Optimization examples by grouping data in memory

Question

Not really a question, rather an article-example to a question . Optimization methods based on efficient use of equipment , item “Bypassing data access latency”, paragraphs. "Grouping the desired data."

Quite an example from life - a system of particles. The first option is an array of structures (in the results, two left columns), the second is two arrays with structures broken down by purpose (the main data are in one structure, the auxiliary ones are in the other).

Naturally, the example does not contain many different data processing procedures. It only demonstrates the change in performance on a small fragment of the real system.
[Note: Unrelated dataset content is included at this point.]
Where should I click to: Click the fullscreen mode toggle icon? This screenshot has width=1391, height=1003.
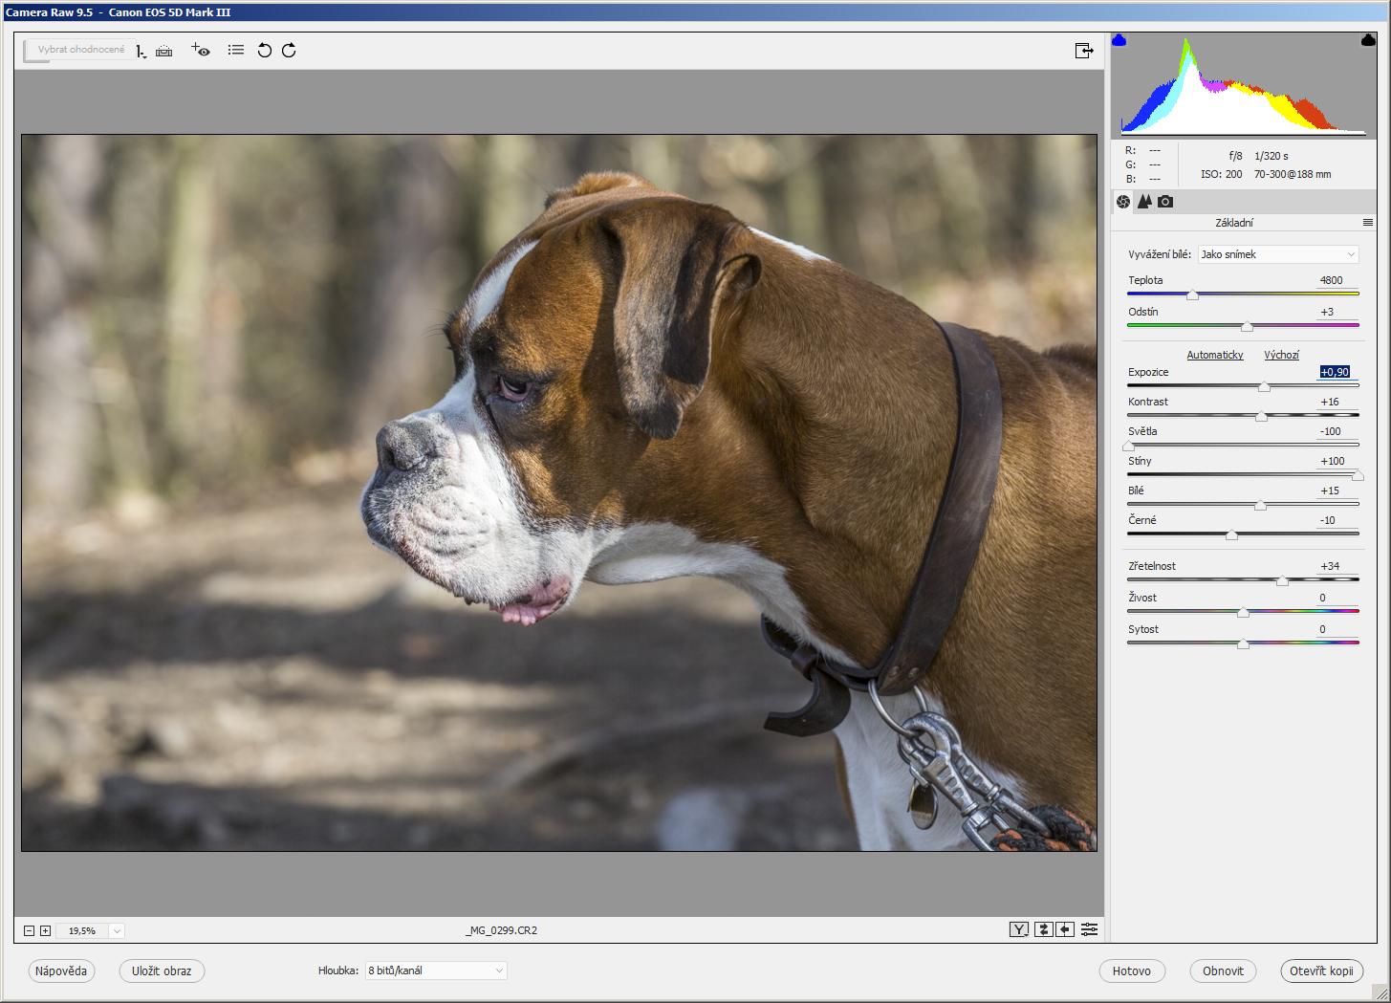click(x=1083, y=51)
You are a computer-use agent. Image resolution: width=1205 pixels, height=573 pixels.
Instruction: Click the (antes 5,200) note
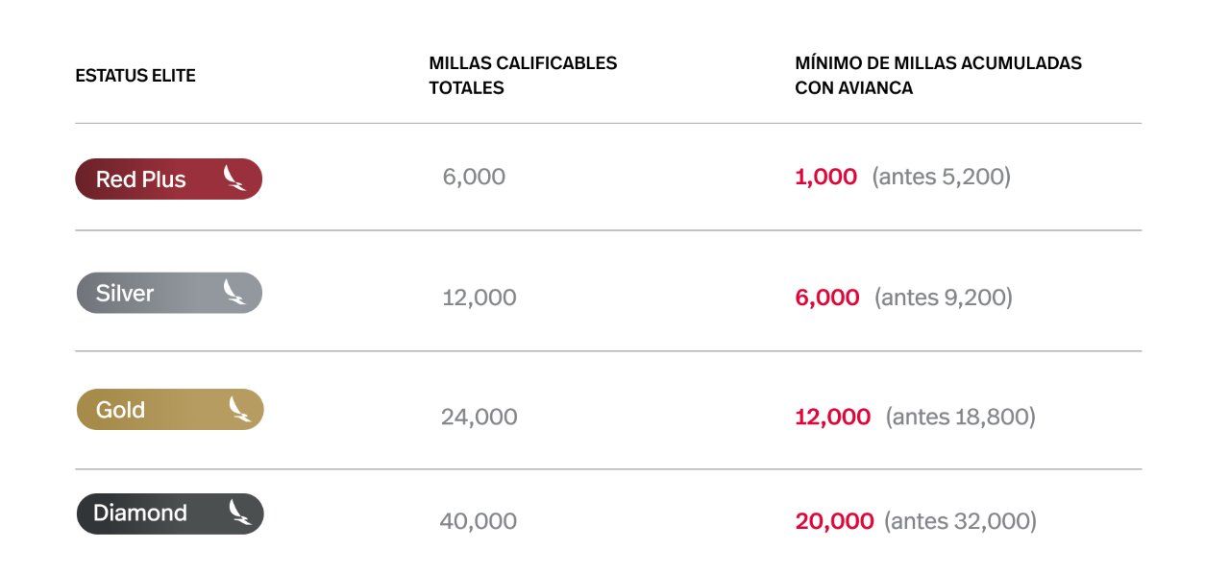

Ie, let's say, we have a large complex software system (say, Folding @ Home), in which a large amount of data is an array of records. One of the typical computational problems on this data, with the speed of calculation of which the problem arose - the processing of a subset of data. This technique can accelerate this calculation. This will cause some problems (less beautiful code, a slight slowdown of some other data processing procedures). In general, as usual with optimization.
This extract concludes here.